*Task requirements*:
- 1) Answer the following questions using the entropy problem:
(a) What final temperature does the question specify?
(b) According to the answer, entropy is a measure of what?
(c) At constant pressure, what can heat change be defined as?
- 2) State whether each statement agrees with the entropy problem. For each, answer yes or no and quote the words that decide it.
(a) Entropy is defined as a measure of the order of the system.
(b) One of the answer choices is 256.43.
(c) Specific heat capacity is the energy that must be added to a mole of substance to raise its temperature by one unit.
- 3) Continue the entropy problem from the point where it stops.

Question

A rigid container contain 1kg ${N_2}$ gas at 400K if final temperature is 800K then find change in entropy $\left( {{\mathbf{J}}{{\mathbf{K}}^{ - 1}}} \right)$
[Given:${C_p} = 29.099\;joule$]
(a) 512.86
(b) 1025.736
(c) 256.43
(d) 170.9

Answer 1

At constant pressure heat change can be defined as its enthalpy change of the system. We can define heat capacity as the change in temperature in the sample for a given amount of heat.

Complete Step by step answer: As we define the heat capacity, molar heat capacity or specific heat capacity is more specific as they are defined on the mass of the substance. Specific heat capacity can be defined as the energy that must be added to the mole of substance in order to increase the temperature by one unit.

Now let us see what is meant by entropy. Entropy is defined as a measure of randomness or disorder of the system. Change in entropy of a system is given as the ratio of heat absorbed $\left( q \right)$ isothermally and reversibly by the system to the temperature$\left( T \right)$ at which heat is absorbed.
$\vartriangle S = \dfrac{q}{T}$
Where $n$, is the number of moles and $T$is the final temperature.

*Stored entries*:
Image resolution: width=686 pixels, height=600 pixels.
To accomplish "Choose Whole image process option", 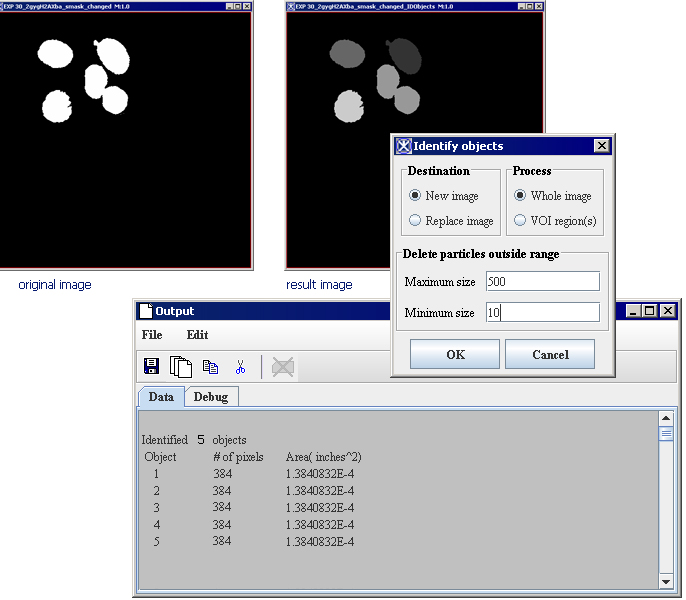I will click(x=520, y=196).
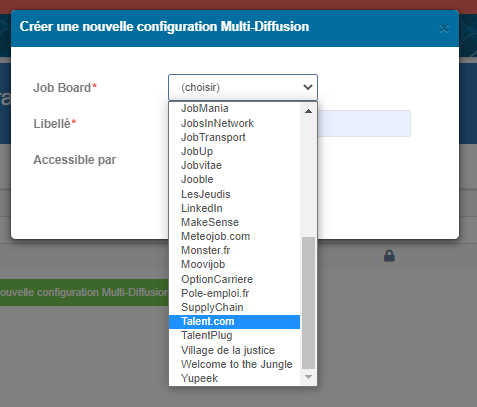Click the dropdown list scroll-up arrow
This screenshot has height=407, width=477.
[x=308, y=111]
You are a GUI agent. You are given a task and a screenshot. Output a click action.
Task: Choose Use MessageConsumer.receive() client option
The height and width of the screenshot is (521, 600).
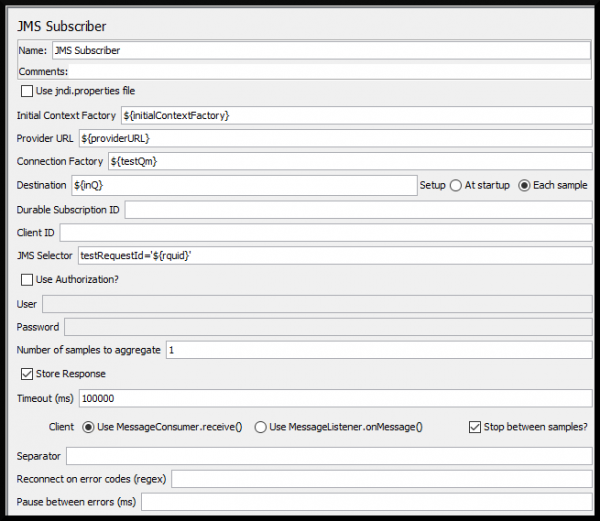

*Answers by task*:
- 1)
(a) 800K
(b) The randomness or disorder of the system
(c) The enthalpy change of the system

- 2)
(a) No: "Entropy is defined as a measure of randomness or disorder of the system."
(b) Yes: "(c) 256.43"
(c) Yes: "Specific heat capacity can be defined as the energy that must be added to the mole of substance in order to increase the temperature by one unit."

- 3)
Now, we can see the molar specific heat at constant pressure
${C_p} = \dfrac{S}{n}$
Where $n$, is the number of moles and $s$ is the entropy
Hence by definition of molar specific heat we can say,
${C_p} = \dfrac{q}{{n\vartriangle T}}$
$q = n{C_p}\vartriangle T$
We have given 1kg of ${N_2}$, Then
$number\;of\;moles = \dfrac{{mass\;of\;{N_2}}}{{molar\;mass\;of\;{N_2}}} = \dfrac{{1000}}{{28}}$
Also, $\vartriangle T = 800 - 400 = 400$
${C_p} = 29.099J$ [Given]
Substituting the equation
$q = \dfrac{{1000}}{{28}} \times 29.099 \times 400$
$\Rightarrow q = 415700$
Now from the equation of change in entropy,
$\vartriangle S = \dfrac{q}{T}$
$\Rightarrow \vartriangle S = \dfrac{{415700}}{{800}}$
$\vartriangle {\text{S}} = 519.625\;J{K^{ - 1}}$
Hence, the closest option is 512.86

Hence the, option (a) is correct.

Note: The entropy change during an adiabatic reversible change is always zero. Since we know that the heat for an adiabatic process will be zero. So we can say that the change in entropy will also be zero.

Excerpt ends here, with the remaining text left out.